Dunedin Wildlife Hospital is a specialist veterinary hospital located in Dunedin, New Zealand. The hospital provides medical treatment and rehabilitation of native wildlife. Since opening in 2018, the hospital has cared for many of New Zealand's threatened species, including the yellow-eyed penguin, kākāpō, and kiwi.

== Background ==
The hospital officially opened in January 2018 led by wildlife veterinarian Lisa Argilla, based at the Otago Polytechnic School of Veterinary Nursing. The first patients admitted to the hospital were two yellow-eyed penguins. The Dunedin Wildlife Hospital opened as the first clinic dedicated to treating native birds in the South Island, improving their survival success compared to being transported to the North Island for treatment.

Funding for the hospital comes from a combination of donations, sponsorships, and grants from the Dunedin City Council.

== Patients ==
The hospital largely treat hoiho (yellow-eyed penguins); the nearby population of which is declining as a result of poor breeding success and high mortality.

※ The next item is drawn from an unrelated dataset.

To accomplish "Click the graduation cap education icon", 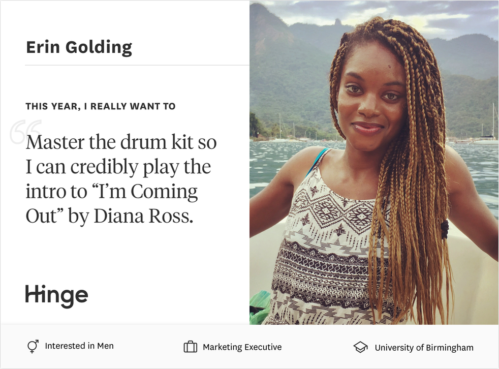I will click(x=360, y=347).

Penguins treated by the hospital often suffer from bite injuries, along with issues during breeding season such as disease and starvation. In 2022, the hospital successfully incubated and hatched eggs for the first time. The next year the hospital hand-reared 214 chicks, as it was estimated that 50 to 70% of chicks would have died without intervention. Following treatment, penguins often continue to receive rehabilitation at a nearby eco-reserve run by the Otago Peninsula Eco Restoration Alliance, before being released back into the wild.

Kererū are also frequent patients, with many receiving broken wings and fractured breast bones from flying into windows. The hospital treated 105 kererū during their first year of operation.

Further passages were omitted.